Geoffrey Cutter

Personal information
- Born: 1 October 1934 (age 91) Newport, Wales
- Height: 173 cm (5 ft 8 in)
- Weight: 64 kg (141 lb)

Sport
- Sport: Field hockey
- Position: Right-wing

Senior career
- Years: Team / Caps / Goals
- 1956: Old Bristolians / - / -
- 1956: Army / - / -
- 1957–1961: Winnington Park / - / -
- 1961–1964: Ben Rhydding / - / -

National team
- Years: Team / Caps / Goals
- –: Great Britain /  / -
- –: Wales /  / -

= Geoffrey Cutter =

British field hockey player (born 1934)

Geoffrey Michael Cutter (born 1 October 1934) is a British field hockey player. He competed at the 1956 Summer Olympics and the 1964 Summer Olympics.

== Biography ==
Cutter played club hockey for Old Bristolians and represented Wales at national level.

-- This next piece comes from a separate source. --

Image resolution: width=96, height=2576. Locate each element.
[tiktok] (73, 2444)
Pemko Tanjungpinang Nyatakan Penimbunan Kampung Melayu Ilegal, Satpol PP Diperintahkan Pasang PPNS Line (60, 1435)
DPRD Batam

In 1956, Cutter, a second lieutenant in the 2nd Battalion Royal Army Service Corps at the time, was called up to represent Great Britain at the 1956 Olympic Games in Melbourne. Unfortunately his Olympic experience ended early after he broke his ankle in the opening match.

Cutter joined Ben Rhydding Hockey Club and later represented Great Britain at the 1964 Olympic Games in Tokyo. He was one of two Welshmen, with Roger Sutton in the squad.

Cutter was the Great Britain hockey team coach during the 1968 Summer Olympics.